(Beginning of INPUT RECORDS)

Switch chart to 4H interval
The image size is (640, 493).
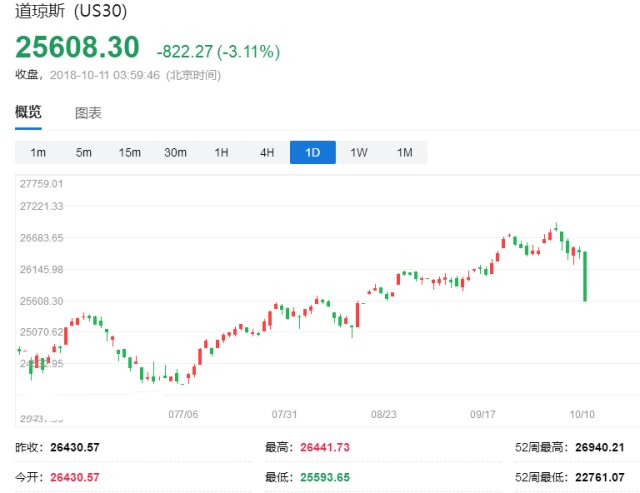click(x=267, y=152)
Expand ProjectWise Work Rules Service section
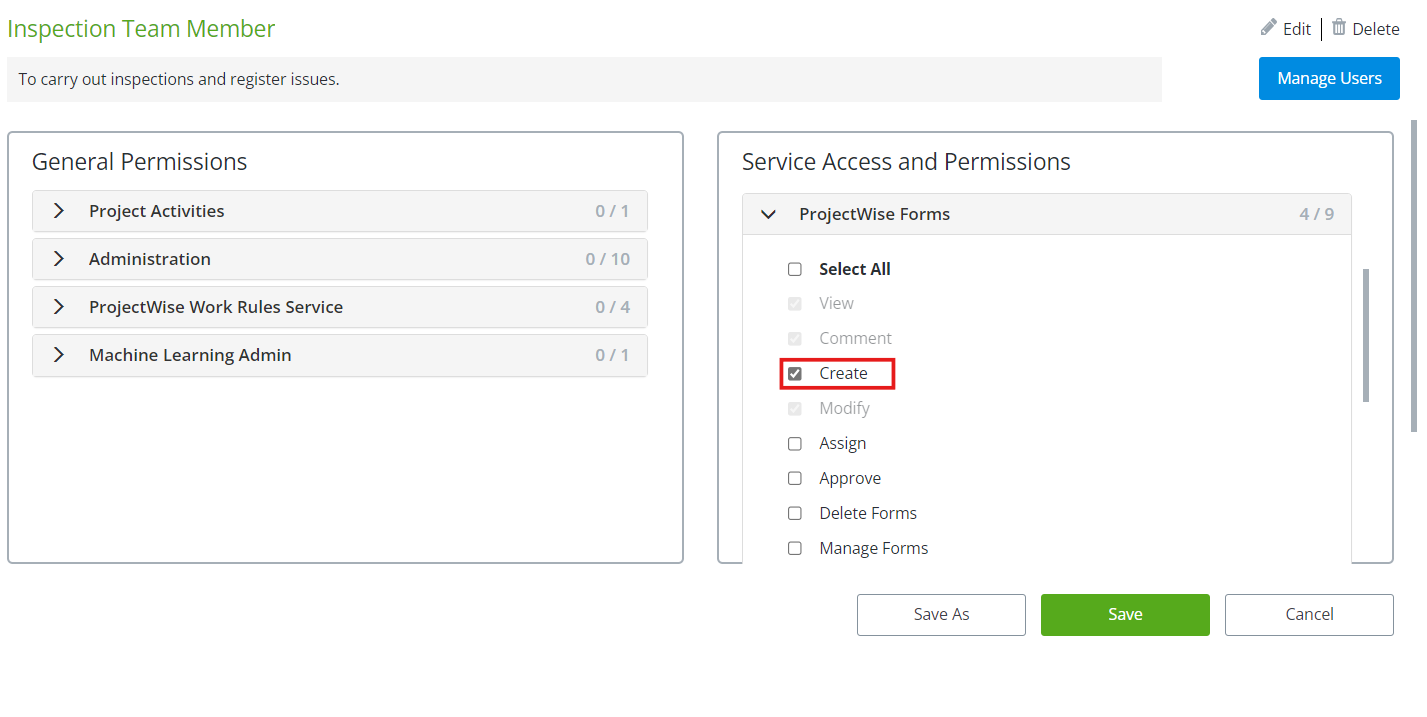 [59, 307]
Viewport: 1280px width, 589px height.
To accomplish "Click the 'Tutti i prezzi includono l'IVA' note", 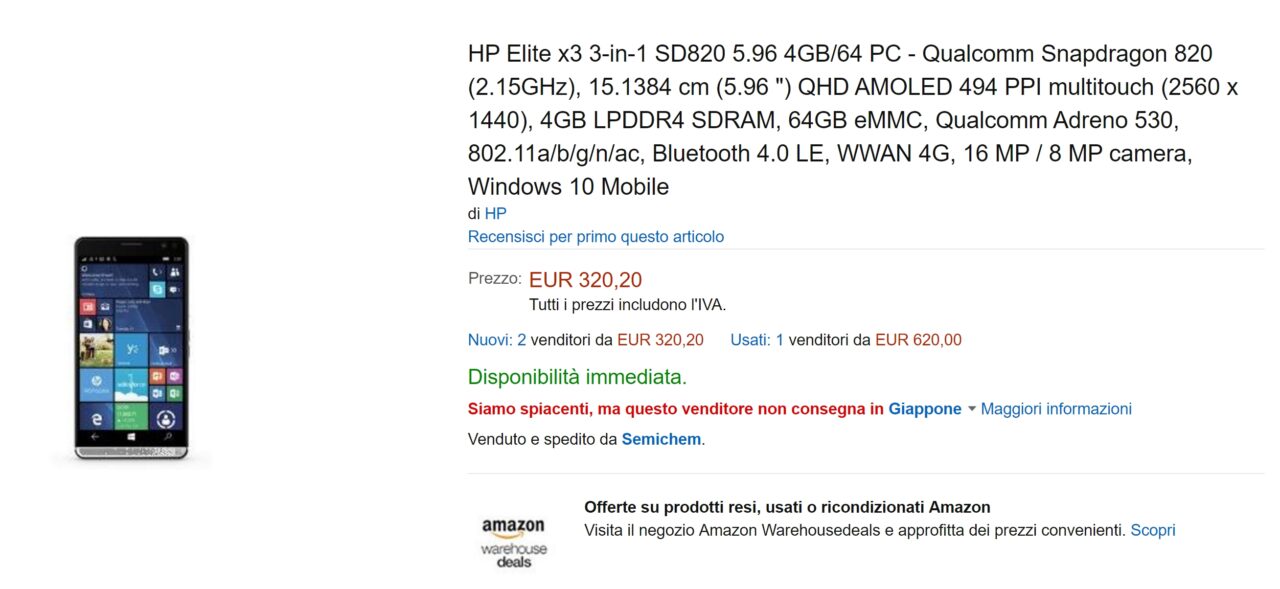I will pyautogui.click(x=627, y=305).
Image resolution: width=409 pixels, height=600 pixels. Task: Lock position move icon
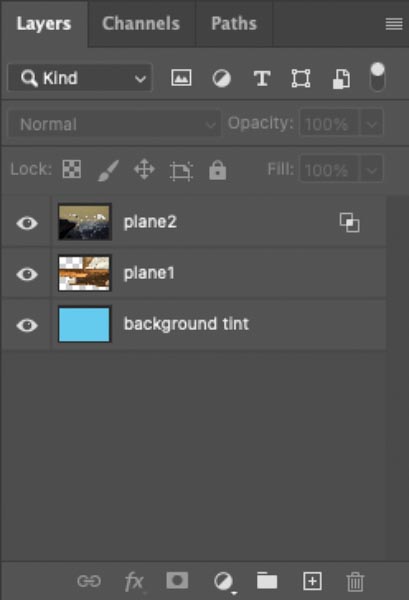[x=144, y=169]
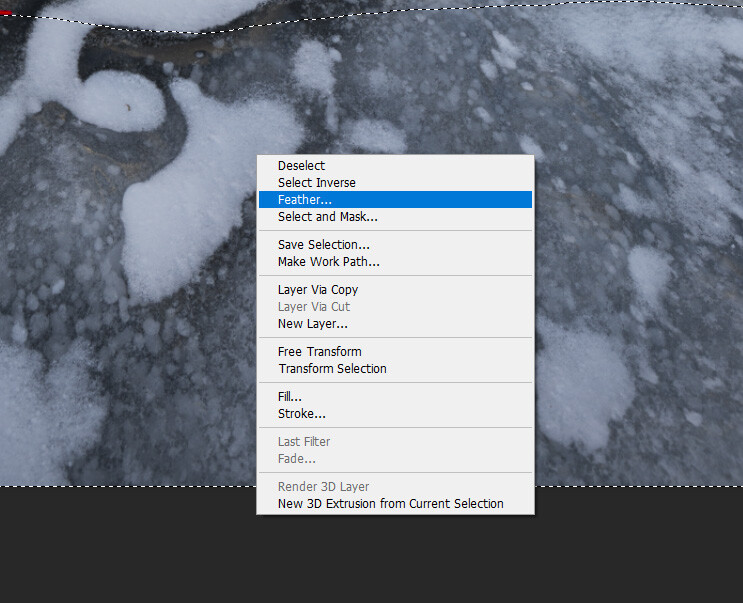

(End of INPUT RECORDS)

» **PROBLEM STATEMENT**:
Transcribe word for word only the lines from the one with "Image resolution: width=409" through the end of the listing; every picture is to be omitted.

» **SOLUTION FOR THIS EXERCISE**:
Image resolution: width=409 pixels, height=600 pixels. Task: Lock position move icon
[x=144, y=169]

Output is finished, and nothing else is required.